İnsan varoldukça geçmişe özlem duyacaktır gününün kıymetine eremeden. Ama dedik ya insanız pek de nankörüz zaman zaman dedikten sonra, ben de başlayayım özlemimi kanatmaya usulca..
Ne zor artık oturduğumuz evlerimizden gökyüzünü görememek . En çok da ağrıma giden bu.
Devasa binaların arasından başımızı uzatsak da mavimsi beyaz tonlamanın en güzel halini göremiyoruz artık, yazık.
Oysa çocukluğumda yaşadığımız sık sık dizili evlerin içinden olmasa bile sokağına çıktığımızda o güzelim bulutlar konardı başımıza neredeyse. Her bulut kümesine gülen yüz, asık surat çizerdim hayalet kalemimle. Bazen eline bir çanta tutuşturup, ayakkabı giydirip gezmeğe giderdik bulut kardeşle. İsim koymadan olur mu hiç bütün klişe isimler ilk kez ben tarafından bulunuyor edesıyla sıralanır: Pamuk Teyze, Mavi Şeker, Pofuduk Kardeş . Bunların arasından kafamda günlerce süren kararsızlıktan sonra karar kılınır en şirinine .
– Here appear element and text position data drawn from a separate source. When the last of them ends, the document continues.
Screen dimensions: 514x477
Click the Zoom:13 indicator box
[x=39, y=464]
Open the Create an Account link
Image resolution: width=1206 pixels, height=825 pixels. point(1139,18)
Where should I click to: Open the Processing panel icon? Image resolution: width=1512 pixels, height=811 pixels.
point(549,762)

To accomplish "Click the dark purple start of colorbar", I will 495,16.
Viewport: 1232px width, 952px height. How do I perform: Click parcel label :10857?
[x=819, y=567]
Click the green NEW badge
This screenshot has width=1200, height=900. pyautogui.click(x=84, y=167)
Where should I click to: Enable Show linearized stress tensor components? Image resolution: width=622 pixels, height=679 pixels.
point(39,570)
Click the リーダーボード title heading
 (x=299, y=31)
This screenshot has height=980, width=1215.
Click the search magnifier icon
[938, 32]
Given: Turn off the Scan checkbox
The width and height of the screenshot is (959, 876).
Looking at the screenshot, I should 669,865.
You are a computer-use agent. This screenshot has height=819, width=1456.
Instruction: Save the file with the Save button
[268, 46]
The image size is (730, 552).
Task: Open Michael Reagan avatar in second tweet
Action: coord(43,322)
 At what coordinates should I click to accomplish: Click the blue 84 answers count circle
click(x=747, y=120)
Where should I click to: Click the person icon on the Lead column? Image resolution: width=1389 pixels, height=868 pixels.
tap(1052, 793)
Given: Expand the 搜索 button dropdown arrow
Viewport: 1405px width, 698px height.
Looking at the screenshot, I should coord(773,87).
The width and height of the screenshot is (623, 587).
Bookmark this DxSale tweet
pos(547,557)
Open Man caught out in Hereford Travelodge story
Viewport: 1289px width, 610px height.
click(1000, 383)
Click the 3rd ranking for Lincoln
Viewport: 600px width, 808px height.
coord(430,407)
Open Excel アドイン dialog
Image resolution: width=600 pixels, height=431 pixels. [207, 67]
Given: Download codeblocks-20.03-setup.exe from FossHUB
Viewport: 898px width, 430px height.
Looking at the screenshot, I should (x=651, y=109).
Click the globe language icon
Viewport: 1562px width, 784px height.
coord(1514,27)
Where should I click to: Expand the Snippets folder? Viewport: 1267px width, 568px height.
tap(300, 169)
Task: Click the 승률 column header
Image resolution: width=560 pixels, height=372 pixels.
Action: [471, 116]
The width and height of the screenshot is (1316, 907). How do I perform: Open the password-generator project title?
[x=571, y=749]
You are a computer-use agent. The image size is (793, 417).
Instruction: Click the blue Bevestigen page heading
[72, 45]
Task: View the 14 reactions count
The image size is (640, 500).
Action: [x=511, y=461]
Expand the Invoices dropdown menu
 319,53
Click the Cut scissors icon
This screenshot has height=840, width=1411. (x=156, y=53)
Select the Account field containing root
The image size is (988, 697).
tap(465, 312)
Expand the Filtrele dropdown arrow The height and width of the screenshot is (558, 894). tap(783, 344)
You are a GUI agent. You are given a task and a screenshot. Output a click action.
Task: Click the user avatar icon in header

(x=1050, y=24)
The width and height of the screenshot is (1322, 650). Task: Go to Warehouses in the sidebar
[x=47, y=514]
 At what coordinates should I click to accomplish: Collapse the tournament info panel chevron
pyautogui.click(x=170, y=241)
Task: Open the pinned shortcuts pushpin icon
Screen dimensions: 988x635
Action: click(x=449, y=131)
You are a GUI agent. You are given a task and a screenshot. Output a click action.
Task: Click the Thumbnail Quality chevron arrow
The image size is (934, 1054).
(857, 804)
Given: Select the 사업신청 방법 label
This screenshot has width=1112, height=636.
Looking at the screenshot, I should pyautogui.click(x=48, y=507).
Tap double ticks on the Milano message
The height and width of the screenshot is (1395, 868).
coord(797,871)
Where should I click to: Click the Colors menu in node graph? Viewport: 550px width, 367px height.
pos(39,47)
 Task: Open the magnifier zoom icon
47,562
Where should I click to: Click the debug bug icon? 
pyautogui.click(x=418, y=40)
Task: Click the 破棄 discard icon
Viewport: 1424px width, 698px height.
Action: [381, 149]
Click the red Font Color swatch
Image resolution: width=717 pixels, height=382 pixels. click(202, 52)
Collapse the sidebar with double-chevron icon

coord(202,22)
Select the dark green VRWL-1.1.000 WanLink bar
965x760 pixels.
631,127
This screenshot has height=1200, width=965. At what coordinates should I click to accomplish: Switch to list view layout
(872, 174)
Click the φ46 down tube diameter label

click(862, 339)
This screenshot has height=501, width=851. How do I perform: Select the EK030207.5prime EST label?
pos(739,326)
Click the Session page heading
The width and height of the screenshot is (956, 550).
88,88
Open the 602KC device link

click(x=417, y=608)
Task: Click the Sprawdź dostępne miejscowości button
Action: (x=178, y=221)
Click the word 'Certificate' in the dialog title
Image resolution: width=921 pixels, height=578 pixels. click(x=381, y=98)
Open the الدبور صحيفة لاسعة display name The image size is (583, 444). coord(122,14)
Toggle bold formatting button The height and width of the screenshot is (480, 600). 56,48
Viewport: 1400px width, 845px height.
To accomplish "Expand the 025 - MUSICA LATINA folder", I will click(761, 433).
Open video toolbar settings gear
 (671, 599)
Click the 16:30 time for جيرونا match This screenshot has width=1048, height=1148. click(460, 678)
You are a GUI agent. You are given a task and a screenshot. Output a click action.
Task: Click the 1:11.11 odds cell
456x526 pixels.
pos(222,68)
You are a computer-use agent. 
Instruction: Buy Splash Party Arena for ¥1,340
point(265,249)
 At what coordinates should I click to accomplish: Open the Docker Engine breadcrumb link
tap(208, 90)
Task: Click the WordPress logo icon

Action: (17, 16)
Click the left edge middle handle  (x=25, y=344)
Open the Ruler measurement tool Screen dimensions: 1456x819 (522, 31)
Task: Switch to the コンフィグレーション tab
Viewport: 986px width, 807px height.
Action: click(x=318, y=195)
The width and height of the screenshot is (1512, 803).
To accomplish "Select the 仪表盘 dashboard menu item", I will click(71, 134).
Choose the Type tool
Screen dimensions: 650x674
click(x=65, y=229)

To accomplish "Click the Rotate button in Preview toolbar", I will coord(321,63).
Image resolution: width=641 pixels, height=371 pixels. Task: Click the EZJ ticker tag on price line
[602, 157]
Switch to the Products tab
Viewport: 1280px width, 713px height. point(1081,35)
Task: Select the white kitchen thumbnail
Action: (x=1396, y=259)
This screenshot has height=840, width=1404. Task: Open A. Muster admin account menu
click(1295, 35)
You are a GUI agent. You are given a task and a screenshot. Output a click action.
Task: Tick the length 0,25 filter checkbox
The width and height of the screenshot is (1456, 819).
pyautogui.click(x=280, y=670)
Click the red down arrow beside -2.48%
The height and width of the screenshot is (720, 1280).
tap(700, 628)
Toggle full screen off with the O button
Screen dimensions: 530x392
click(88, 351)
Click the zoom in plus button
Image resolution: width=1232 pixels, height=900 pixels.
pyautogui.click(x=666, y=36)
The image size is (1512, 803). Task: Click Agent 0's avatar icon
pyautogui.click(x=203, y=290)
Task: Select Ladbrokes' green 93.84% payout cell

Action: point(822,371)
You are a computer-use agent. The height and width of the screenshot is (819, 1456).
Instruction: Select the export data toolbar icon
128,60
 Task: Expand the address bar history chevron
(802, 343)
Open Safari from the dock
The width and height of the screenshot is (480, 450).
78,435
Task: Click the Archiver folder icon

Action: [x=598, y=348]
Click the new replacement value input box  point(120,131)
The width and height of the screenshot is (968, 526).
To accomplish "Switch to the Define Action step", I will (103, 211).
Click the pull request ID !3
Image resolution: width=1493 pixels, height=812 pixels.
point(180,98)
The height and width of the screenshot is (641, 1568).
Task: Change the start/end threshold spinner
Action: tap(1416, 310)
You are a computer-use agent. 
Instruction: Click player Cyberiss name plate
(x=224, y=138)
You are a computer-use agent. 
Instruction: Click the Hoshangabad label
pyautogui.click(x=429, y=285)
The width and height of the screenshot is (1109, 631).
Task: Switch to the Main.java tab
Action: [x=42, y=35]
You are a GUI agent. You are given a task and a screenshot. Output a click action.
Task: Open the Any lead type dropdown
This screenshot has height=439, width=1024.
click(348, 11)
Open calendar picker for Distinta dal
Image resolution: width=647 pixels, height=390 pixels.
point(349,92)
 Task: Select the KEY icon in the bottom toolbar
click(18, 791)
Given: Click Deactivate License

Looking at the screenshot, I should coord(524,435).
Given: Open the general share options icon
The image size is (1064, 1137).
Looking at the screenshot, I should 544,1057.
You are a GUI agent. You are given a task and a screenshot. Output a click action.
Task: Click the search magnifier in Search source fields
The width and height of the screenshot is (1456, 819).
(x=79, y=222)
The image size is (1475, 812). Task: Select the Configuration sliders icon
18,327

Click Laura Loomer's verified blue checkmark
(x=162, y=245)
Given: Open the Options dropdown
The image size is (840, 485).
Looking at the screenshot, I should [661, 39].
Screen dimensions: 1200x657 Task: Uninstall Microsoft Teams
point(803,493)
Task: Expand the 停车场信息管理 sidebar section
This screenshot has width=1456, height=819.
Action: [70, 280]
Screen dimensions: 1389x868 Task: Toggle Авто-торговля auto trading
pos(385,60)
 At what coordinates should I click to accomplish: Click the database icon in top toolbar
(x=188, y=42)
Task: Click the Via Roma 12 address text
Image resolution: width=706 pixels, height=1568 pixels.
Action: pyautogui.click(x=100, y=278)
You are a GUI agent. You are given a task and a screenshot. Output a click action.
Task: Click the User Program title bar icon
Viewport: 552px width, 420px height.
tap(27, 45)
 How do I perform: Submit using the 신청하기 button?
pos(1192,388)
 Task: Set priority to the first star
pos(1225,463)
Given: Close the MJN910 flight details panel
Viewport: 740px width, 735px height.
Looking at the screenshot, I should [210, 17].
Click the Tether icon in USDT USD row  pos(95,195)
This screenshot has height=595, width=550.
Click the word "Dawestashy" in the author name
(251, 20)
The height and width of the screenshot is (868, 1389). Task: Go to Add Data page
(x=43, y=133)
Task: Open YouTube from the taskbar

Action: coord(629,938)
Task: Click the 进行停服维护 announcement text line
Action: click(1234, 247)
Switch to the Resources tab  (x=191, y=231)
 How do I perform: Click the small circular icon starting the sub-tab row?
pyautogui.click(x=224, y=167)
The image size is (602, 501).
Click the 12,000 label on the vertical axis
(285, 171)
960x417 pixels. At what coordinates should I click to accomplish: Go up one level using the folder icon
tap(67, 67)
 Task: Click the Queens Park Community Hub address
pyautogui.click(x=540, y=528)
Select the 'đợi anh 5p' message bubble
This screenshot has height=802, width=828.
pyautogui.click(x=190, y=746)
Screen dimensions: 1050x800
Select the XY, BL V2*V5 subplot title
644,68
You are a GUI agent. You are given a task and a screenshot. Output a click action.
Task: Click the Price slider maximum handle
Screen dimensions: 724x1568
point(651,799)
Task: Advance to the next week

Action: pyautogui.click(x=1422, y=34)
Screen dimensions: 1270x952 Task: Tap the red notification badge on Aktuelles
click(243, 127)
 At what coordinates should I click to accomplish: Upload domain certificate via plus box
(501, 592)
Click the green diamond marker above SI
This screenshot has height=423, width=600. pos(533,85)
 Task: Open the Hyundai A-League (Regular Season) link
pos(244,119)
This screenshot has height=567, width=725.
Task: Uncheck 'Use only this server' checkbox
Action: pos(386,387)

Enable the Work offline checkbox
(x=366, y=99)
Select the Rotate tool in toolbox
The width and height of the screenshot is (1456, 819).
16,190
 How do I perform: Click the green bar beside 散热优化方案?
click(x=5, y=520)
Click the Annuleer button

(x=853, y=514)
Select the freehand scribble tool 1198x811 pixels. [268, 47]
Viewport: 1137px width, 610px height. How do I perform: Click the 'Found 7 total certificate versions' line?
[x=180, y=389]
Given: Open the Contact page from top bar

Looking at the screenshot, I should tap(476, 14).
Hele köyümüze gittiğimizde karşı dağları yeşil bir tül gibi kaplayan ormanları seyretmek yeşilin içinde gözlerinin dinlenmesine, kalbimin bütün tutsaklıklarından kurtulup havalanmasına yeter de artardı bile. Taştan sokaklarda birdirbir oynarken ki tüm dünyayı unutmuşluğum hali.
Tek derdimin en iyi saklanacak köşeyi bulabilmek oluşu saklambaçta.
Defalarca küstüğüm küçük dostlarımla barışma yollarını çaktırmadan arayışım çocukça.Minnak bir kediyi kapı önünde nasıl besleyeceğimizin derdini taşımamız masumca.Çok yaşlı Ayşe Hanım Teyzenin ölümüne karşı duyduğumuz o tarifsiz korku iki gün bizi yaramazlık yapmayı bırak çıt çıkarmaktan bile alıkoymuştu. Aradan biraz zaman geçince ruh çağırma seanlarıyla korkumuzun yön değiştirdiği o muazzam merak duygusu.Büyüğümüzün bize bakkaldan rica minnet aldırdığı ekmeğin kalan üstünü istemem deyince aldığımız aferinin haklı gururuyla oyuna geri dönmemiz . Ne kadar ’’ safi saf ‘’ çocuklardık. Sizleri duyar gibiyim .Ever zaman değişti Çağ atlıyoruz .
Elbette çağ atlıyoruz ,zaman değişiyor Fakat keşke çağ atlarken özgürlüğümüz hep bizimle kalsa ,gökyüzü bu kadar ulaşılmaz olmasa.Nefes almayan ,ruh taşımayan evlerden gönlümüzün kanatlanıp ulaşacağı güzelim doğayı gören evlerde yaşasak yine Keşke kapı komşumuzu tanısak , bir kahve içimi girebilsek teklifsiz evine .Keşke yine birilerine faydamız dokunsa ve kendimizi dünyayı kurtarmış sansak.Keşke dünya bu kadar büyük olmasa da yüreklerimiz dünyadan büyük olsa .
Ne güzel günlerdi demeyeceğim bu haksızlık olur .Ben yaşadım keşke çocuklarımız da yaşasın diyeceğim . Büyüyen dünyalarında küçücük yürekleriyle ne zor bir kuş gibi özgür olmak onlar için.Ne zor bunca nimet arasında yokluk duygusu yaşamak .Fakat her şeye rağmen ümitvarım , bir gün çocuklarımız bizim gibi birdirbir oynayacak ve o gün özgür olup kırlara koşacaklar.